Episode Nasib dan Takdir
Kisah sebelumnya, baca di sini!
JAM weker yang disetel pada pukul 03.00 berdering nyaring dari kamar tidur Adi dan Wardah. Adi membuka mata sembari menguceknya beberapa kali. “Alhamdulillahil ladzi ahyana ba’da ma amatana wailaihin nusyur....” lirihnya. Beberapa detik kemudian dia bangkit dan meraih jam weker dengan tangan kanannya. Klik! Benda itu berhenti bersuara.
Dilepaskannya pandangannya ke Wardah yang masih tidur pulang, lalu dibangunkannya istrinya dengan penuh kasih sayang.
“Bu… bangun…” ucap Adi dengan nada mesra.
Namun perempuan itu tidak segera menjawab, meski matanya terbuka sedikit, memperhatikan Adi yang sedang mengguncang tubuh wardah dengan perlahan.
“Bu… bangun… sahur, yuk!” sekali lagi Adi mengguncang pelan tubuh Wardah.
Wardah menggeliat, “Iya… iya… dari tadi juga sudah bangun, kok, Pak,” jawab Wardah.
“Lho, kok, masih remem dan nggak duduk?” protes Adi.
“Sengaja aja ibu nggak segera bangun, karena keenakan diguncang punggungnya sama Bapak. Hihihi,” ucap Wardah seraya tertawa kecil dengan nada penuh kepuasan, dirinya berhasil menggoda Adi.

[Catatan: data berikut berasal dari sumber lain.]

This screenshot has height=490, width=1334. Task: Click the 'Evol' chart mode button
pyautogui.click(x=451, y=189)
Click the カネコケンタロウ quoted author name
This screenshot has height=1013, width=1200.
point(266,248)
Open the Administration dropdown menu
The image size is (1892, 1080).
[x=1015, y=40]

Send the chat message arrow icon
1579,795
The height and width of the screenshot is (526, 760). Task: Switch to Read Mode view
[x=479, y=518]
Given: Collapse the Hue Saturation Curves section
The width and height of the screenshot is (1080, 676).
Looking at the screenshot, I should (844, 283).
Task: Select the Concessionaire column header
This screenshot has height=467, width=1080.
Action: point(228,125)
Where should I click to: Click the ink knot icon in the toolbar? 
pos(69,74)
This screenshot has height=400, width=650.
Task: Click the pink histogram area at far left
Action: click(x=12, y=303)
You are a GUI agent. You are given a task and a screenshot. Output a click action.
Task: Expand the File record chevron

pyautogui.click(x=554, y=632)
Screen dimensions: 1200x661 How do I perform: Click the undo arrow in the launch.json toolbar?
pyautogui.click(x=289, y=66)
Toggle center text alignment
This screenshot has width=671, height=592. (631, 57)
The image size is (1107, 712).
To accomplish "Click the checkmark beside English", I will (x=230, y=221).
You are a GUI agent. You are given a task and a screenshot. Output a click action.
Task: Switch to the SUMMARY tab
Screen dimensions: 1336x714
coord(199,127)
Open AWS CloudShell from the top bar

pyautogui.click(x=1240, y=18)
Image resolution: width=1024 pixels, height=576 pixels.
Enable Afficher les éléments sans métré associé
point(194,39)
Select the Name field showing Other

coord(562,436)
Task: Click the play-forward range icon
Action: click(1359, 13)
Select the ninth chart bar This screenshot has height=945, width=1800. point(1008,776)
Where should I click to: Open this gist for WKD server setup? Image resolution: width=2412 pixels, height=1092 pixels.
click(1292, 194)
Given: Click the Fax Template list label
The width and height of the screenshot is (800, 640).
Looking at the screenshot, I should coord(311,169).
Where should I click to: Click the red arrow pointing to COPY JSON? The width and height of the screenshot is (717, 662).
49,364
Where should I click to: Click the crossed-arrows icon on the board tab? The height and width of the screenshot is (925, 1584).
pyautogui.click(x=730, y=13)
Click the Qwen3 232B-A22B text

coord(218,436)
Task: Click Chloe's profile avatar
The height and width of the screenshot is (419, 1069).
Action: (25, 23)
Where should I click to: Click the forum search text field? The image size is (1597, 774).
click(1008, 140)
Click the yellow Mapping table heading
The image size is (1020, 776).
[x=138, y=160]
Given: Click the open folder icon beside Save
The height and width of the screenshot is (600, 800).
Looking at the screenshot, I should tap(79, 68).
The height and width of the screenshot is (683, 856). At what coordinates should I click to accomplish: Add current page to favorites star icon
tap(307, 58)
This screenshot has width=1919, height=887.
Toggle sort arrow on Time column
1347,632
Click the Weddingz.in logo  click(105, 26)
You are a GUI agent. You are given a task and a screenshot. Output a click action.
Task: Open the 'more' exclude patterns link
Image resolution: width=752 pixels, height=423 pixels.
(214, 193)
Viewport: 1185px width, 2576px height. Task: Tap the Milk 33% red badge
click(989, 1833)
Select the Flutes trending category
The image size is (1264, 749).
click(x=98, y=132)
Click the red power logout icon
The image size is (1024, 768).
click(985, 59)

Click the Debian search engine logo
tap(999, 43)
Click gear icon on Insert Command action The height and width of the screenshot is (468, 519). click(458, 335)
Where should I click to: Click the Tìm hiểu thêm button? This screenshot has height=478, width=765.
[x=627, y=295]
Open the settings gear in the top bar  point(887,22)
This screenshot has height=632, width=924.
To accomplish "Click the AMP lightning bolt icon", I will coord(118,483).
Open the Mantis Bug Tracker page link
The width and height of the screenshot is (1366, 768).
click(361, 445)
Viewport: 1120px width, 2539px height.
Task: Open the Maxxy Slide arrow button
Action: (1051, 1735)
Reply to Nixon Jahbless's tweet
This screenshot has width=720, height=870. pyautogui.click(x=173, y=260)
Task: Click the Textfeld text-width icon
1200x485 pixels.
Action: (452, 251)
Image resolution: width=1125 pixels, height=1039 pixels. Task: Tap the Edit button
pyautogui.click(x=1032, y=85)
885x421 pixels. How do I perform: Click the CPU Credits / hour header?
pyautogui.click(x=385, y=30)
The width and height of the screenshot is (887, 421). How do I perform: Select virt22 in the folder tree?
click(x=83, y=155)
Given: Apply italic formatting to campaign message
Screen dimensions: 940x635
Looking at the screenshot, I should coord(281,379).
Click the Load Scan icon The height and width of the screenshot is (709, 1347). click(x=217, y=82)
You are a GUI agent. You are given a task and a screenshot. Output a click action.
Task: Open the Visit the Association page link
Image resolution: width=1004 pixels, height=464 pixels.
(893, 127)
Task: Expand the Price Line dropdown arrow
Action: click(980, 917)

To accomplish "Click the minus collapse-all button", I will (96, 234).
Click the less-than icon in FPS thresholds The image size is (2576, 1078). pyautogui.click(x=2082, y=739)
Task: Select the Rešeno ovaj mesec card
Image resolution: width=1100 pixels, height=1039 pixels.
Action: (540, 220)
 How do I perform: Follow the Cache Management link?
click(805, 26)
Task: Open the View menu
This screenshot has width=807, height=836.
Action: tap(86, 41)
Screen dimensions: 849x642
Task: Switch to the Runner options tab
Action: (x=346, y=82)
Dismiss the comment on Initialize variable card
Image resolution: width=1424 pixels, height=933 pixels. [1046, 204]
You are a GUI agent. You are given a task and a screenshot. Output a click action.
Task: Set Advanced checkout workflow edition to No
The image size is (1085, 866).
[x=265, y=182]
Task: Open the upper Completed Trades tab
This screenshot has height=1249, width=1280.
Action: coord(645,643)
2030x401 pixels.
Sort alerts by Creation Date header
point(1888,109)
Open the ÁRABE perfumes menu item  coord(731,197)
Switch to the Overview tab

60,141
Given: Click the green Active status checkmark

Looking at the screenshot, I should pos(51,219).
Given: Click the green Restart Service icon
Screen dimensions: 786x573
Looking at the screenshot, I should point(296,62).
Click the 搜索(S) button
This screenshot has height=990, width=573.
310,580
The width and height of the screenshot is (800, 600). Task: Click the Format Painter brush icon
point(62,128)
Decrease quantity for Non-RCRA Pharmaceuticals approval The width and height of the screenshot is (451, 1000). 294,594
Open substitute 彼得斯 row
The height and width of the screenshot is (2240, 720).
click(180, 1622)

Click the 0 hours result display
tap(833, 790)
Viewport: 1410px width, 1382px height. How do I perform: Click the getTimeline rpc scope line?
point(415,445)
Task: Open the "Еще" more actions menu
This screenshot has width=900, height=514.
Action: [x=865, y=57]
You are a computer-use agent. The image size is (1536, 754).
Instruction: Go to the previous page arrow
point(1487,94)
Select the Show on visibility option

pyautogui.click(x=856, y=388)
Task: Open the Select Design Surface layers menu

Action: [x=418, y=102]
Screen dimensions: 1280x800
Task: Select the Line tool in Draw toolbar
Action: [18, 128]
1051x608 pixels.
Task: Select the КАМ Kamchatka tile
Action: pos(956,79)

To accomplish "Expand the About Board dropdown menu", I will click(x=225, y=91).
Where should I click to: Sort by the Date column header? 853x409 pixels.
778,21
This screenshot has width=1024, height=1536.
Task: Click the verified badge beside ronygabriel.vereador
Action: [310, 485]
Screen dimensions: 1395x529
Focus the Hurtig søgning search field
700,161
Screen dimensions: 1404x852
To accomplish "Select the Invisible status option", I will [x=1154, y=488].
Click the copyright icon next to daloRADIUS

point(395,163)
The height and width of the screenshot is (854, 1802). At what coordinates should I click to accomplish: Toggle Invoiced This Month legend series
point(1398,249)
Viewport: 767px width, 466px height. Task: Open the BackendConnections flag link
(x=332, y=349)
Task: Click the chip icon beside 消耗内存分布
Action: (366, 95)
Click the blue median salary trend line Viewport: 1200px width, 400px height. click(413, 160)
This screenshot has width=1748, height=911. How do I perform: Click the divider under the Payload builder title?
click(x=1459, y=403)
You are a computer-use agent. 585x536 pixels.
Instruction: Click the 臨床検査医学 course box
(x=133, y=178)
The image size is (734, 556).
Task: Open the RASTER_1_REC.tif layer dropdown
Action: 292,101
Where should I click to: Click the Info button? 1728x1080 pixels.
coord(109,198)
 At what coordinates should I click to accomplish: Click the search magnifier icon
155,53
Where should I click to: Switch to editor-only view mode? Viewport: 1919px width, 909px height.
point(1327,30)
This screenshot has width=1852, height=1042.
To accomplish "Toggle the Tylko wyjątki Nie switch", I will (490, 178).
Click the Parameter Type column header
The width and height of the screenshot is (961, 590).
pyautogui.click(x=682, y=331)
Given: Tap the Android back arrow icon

“Ah, Ibu, kayak anak ABG aja,” Adi tersenyum kecut karena dikerjai Wardah.
Seketika keduanya bangkit. Wardah bangun mencari sisir, sementara Adi berjalan ke kamar mandi untuk mengambil wudhu. Beberapa menit setelahnya, keduanya telah khusuk di atas sajadah masing-masing. Sekalipun ba’da Isya tadi mereka telah melakukan shalat tarawih berjamaah di Masjid Al-Anshor, Adi dan Wardah tetap menyempatkan shalat malam.
Bait-bait doa indah melantun dari bibir Adi, diikuti dengan ‘aamiin’ dari bibir Wardah di belakangnya. Sebuah perpaduan yang indah. Membuat siapa saja tentu iri, melihat pasangan sakinah seperti mereka berdua.
Usai berdoa, Wardah mencium punggung tangan suaminya. Begitupun Adi, melabuhkan kecupan tanda cinta di kecing Istrinya.
“Bu, bapak masih kepikiran atas takdir yang menimpa Tirta,” ujar Adi sembari membuka kopiahnya. Dirapikannnya rambutnya dengan jari-jemari.
Wardah sibuk melipat sajadah dan mukenanya, “Ah, Bapak, menurut ibu lebih tepatnya nasib yang menimpa Tirta,” timpalnya.
Kemudian Wardah berdiri dan berjalan ke lemari pendingin di ruang makan keluarga, mengeluarkan beberapa sayur dan bahan untuk diolah sebagai sajian santap sahur. Adi mengikutinya dari belakang. Lalu ditariknya kursi dari bawah meja makan, dan menjatuhkan tubuhnya di sana.
“Kok Ibu bisa mengatakan itu nasib?” tanya Adi sambil sambil menuang air putih ke gelas di depannya.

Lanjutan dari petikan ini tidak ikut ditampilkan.